(Entries drawn from a collection)
····················

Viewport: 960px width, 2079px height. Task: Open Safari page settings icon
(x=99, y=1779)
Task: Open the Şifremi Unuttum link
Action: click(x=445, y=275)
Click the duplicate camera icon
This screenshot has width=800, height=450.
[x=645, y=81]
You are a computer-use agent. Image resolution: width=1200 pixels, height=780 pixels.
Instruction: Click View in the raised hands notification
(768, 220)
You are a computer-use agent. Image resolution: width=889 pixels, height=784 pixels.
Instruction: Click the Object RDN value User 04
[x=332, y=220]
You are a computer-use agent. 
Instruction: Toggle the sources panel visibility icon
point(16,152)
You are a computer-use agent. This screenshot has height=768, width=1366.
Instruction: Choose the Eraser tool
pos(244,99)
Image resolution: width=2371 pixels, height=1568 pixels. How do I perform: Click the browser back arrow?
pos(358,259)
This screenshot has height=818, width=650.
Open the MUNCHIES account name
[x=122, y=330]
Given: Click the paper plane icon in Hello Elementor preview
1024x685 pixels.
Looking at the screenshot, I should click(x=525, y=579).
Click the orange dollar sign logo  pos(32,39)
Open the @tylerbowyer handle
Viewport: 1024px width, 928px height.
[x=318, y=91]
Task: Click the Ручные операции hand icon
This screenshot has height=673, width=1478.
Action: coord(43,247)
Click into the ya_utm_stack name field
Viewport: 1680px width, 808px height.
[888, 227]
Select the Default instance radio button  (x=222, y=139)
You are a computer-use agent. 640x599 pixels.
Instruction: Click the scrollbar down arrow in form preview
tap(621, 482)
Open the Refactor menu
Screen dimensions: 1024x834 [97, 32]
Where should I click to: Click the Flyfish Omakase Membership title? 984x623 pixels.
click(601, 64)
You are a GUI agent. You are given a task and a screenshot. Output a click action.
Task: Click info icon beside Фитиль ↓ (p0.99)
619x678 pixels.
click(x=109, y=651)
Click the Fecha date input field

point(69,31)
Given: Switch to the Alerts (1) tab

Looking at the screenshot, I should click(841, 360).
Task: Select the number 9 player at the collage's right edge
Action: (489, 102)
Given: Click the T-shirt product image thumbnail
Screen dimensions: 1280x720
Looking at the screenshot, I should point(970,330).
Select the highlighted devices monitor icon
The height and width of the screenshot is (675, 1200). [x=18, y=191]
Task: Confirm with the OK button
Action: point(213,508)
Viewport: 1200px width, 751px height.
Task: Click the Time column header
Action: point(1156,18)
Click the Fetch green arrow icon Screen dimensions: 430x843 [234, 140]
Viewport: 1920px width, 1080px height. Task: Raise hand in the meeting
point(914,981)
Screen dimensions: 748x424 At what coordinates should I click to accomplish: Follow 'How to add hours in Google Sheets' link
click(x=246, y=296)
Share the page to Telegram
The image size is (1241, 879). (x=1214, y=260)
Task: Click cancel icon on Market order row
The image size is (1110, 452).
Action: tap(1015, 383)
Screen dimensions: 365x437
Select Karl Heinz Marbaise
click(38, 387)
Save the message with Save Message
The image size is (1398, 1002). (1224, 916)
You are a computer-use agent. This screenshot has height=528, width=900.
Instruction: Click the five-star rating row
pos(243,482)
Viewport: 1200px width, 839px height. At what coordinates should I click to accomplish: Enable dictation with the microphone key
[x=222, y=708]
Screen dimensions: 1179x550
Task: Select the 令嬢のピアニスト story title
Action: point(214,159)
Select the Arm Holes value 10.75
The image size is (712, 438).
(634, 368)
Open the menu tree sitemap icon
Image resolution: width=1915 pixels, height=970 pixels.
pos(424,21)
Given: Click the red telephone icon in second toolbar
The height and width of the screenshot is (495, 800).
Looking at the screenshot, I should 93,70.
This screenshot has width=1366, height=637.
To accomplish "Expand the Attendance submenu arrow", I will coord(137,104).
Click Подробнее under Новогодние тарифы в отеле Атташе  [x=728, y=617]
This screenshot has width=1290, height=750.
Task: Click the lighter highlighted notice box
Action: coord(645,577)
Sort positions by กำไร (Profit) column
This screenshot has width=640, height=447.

····················

## WHAT YOU WILL DO
Rewrite the entries with every occurrence of "Instruction" replaced by "Goal", leaving all other text unchanged.

## RIGHT ANSWER
Viewport: 960px width, 2079px height. Task: Open Safari page settings icon
(x=99, y=1779)
Task: Open the Şifremi Unuttum link
Action: click(x=445, y=275)
Click the duplicate camera icon
This screenshot has width=800, height=450.
[x=645, y=81]
You are a computer-use agent. Image resolution: width=1200 pixels, height=780 pixels.
Goal: Click View in the raised hands notification
(768, 220)
You are a computer-use agent. Image resolution: width=889 pixels, height=784 pixels.
Goal: Click the Object RDN value User 04
[x=332, y=220]
You are a computer-use agent. 
Goal: Toggle the sources panel visibility icon
point(16,152)
You are a computer-use agent. This screenshot has height=768, width=1366.
Goal: Choose the Eraser tool
pos(244,99)
Image resolution: width=2371 pixels, height=1568 pixels. How do I perform: Click the browser back arrow?
pos(358,259)
This screenshot has height=818, width=650.
Open the MUNCHIES account name
[x=122, y=330]
Given: Click the paper plane icon in Hello Elementor preview
1024x685 pixels.
Looking at the screenshot, I should click(x=525, y=579).
Click the orange dollar sign logo  pos(32,39)
Open the @tylerbowyer handle
Viewport: 1024px width, 928px height.
[x=318, y=91]
Task: Click the Ручные операции hand icon
This screenshot has height=673, width=1478.
Action: coord(43,247)
Click into the ya_utm_stack name field
Viewport: 1680px width, 808px height.
[888, 227]
Select the Default instance radio button  (x=222, y=139)
You are a computer-use agent. 640x599 pixels.
Goal: Click the scrollbar down arrow in form preview
tap(621, 482)
Open the Refactor menu
Screen dimensions: 1024x834 [97, 32]
Where should I click to: Click the Flyfish Omakase Membership title? 984x623 pixels.
click(601, 64)
You are a GUI agent. You are given a task and a screenshot. Output a click action.
Task: Click info icon beside Фитиль ↓ (p0.99)
619x678 pixels.
click(x=109, y=651)
Click the Fecha date input field

point(69,31)
Given: Switch to the Alerts (1) tab

Looking at the screenshot, I should click(841, 360).
Task: Select the number 9 player at the collage's right edge
Action: (489, 102)
Given: Click the T-shirt product image thumbnail
Screen dimensions: 1280x720
Looking at the screenshot, I should point(970,330).
Select the highlighted devices monitor icon
The height and width of the screenshot is (675, 1200). [x=18, y=191]
Task: Confirm with the OK button
Action: point(213,508)
Viewport: 1200px width, 751px height.
Task: Click the Time column header
Action: point(1156,18)
Click the Fetch green arrow icon Screen dimensions: 430x843 [234, 140]
Viewport: 1920px width, 1080px height. Task: Raise hand in the meeting
point(914,981)
Screen dimensions: 748x424 At what coordinates should I click to accomplish: Follow 'How to add hours in Google Sheets' link
click(x=246, y=296)
Share the page to Telegram
The image size is (1241, 879). (x=1214, y=260)
Task: Click cancel icon on Market order row
The image size is (1110, 452).
Action: tap(1015, 383)
Screen dimensions: 365x437
Select Karl Heinz Marbaise
click(38, 387)
Save the message with Save Message
The image size is (1398, 1002). (1224, 916)
You are a computer-use agent. This screenshot has height=528, width=900.
Goal: Click the five-star rating row
pos(243,482)
Viewport: 1200px width, 839px height. At what coordinates should I click to accomplish: Enable dictation with the microphone key
[x=222, y=708]
Screen dimensions: 1179x550
Task: Select the 令嬢のピアニスト story title
Action: point(214,159)
Select the Arm Holes value 10.75
The image size is (712, 438).
(634, 368)
Open the menu tree sitemap icon
Image resolution: width=1915 pixels, height=970 pixels.
pos(424,21)
Given: Click the red telephone icon in second toolbar
The height and width of the screenshot is (495, 800).
Looking at the screenshot, I should 93,70.
This screenshot has width=1366, height=637.
To accomplish "Expand the Attendance submenu arrow", I will coord(137,104).
Click Подробнее under Новогодние тарифы в отеле Атташе  [x=728, y=617]
This screenshot has width=1290, height=750.
Task: Click the lighter highlighted notice box
Action: coord(645,577)
Sort positions by กำไร (Profit) column
This screenshot has width=640, height=447.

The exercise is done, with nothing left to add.